Czy ja naprawdę uciekam, czy może Ty po prostu stoisz w miejscu?
„I znów uciekasz!” – usłyszałem pewnego dnia od znajomego, gdy pakowałem ponownie swój stary plecak. Nie była to jednak typowa ucieczka. Tym razem nie opuszczałem miasta w popłochu przed skandalem, długami czy nieudaną romantyczną przygodą. Przynajmniej nie tym razem.
Nie byłem banitą ani człowiekiem znikąd. Po prostu gdzieś między duszną monotonią biurowych korytarzy, gdzieś pomiędzy nudnym smakiem kawy z automatu a przewidywalnymi weekendami na kanapie z pilotem od Netflixa poczułem, że świat oferuje coś ciekawszego. Zacząłem podróżować, nie po to by uciec, ale po to, aby znaleźć coś, co uszlachetni każdą chwilę – zapachy, dźwięki, smaki i ludzkie historie zapisane na tysiącach twarzy w odległych zakątkach świata.

_Lista zadań_
- 1) Jak przełożyć na angielski zdanie z tekstu o podróżowaniu: „Nie byłem banitą ani człowiekiem znikąd.”?
- 2) Streść tekst o podróżowaniu w dwóch zdaniach.
- 3) Przepisz z tekstu o podróżowaniu wszystko od „Nie byłem banitą” aż po „odległych zakątkach świata.”.

_Zestawienie_
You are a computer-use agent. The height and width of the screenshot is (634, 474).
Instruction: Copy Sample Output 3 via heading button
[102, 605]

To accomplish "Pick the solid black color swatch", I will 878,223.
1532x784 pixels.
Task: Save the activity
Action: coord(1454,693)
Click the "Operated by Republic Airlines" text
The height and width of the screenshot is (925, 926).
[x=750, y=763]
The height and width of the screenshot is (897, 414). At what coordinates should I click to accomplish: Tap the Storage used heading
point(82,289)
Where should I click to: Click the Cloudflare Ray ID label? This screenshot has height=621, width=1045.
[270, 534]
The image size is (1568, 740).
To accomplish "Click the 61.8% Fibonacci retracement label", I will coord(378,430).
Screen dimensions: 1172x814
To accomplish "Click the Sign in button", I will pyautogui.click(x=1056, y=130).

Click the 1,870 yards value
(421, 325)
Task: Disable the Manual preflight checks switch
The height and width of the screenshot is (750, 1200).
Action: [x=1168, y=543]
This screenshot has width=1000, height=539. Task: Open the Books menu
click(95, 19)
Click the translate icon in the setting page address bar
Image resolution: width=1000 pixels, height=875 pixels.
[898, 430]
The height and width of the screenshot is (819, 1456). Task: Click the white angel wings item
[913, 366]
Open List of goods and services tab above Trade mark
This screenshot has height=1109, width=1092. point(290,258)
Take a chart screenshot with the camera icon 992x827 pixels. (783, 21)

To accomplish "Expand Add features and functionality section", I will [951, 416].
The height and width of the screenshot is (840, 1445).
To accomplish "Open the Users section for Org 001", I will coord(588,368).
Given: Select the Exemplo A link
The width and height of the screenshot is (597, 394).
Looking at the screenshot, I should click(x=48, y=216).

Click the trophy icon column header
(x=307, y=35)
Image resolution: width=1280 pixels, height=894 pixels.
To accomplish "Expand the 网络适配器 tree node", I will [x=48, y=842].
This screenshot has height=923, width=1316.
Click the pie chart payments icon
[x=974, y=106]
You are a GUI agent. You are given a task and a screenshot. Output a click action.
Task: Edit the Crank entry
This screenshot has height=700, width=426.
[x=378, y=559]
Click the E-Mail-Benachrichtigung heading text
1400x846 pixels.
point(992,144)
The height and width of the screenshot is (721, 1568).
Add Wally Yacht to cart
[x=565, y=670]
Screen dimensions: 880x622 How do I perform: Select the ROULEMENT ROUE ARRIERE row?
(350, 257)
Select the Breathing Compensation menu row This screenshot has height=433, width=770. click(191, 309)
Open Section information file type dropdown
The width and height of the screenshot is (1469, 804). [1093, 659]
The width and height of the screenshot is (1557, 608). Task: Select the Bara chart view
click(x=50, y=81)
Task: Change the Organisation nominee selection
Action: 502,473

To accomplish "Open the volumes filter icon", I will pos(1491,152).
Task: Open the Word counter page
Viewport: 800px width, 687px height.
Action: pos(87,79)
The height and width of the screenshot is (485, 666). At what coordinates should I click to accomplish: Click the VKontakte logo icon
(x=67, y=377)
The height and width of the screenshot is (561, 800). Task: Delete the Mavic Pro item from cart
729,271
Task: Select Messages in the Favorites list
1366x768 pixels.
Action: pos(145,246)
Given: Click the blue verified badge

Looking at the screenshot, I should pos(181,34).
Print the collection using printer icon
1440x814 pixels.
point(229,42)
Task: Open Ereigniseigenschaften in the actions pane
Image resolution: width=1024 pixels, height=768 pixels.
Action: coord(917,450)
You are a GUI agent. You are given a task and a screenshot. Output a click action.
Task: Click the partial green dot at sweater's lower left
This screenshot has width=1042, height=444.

_Rozwiązania_
- 1) I was neither an outlaw nor a man from nowhere.

- 2) Pakując ponownie stary plecak, narrator słyszy od znajomego, że znów ucieka, choć tym razem nie opuszcza miasta przed skandalem, długami czy nieudaną romantyczną przygodą. Znużony monotonią biurowych korytarzy i przewidywalnymi weekendami na kanapie, zaczął podróżować nie po to, by uciec, lecz by znaleźć coś, co uszlachetni każdą chwilę: zapachy, dźwięki, smaki i ludzkie historie z odległych zakątków świata.

- 3)
Nie byłem banitą ani człowiekiem znikąd. Po prostu gdzieś między duszną monotonią biurowych korytarzy, gdzieś pomiędzy nudnym smakiem kawy z automatu a przewidywalnymi weekendami na kanapie z pilotem od Netflixa poczułem, że świat oferuje coś ciekawszego. Zacząłem podróżować, nie po to by uciec, ale po to, aby znaleźć coś, co uszlachetni każdą chwilę – zapachy, dźwięki, smaki i ludzkie historie zapisane na tysiącach twarzy w odległych zakątkach świata.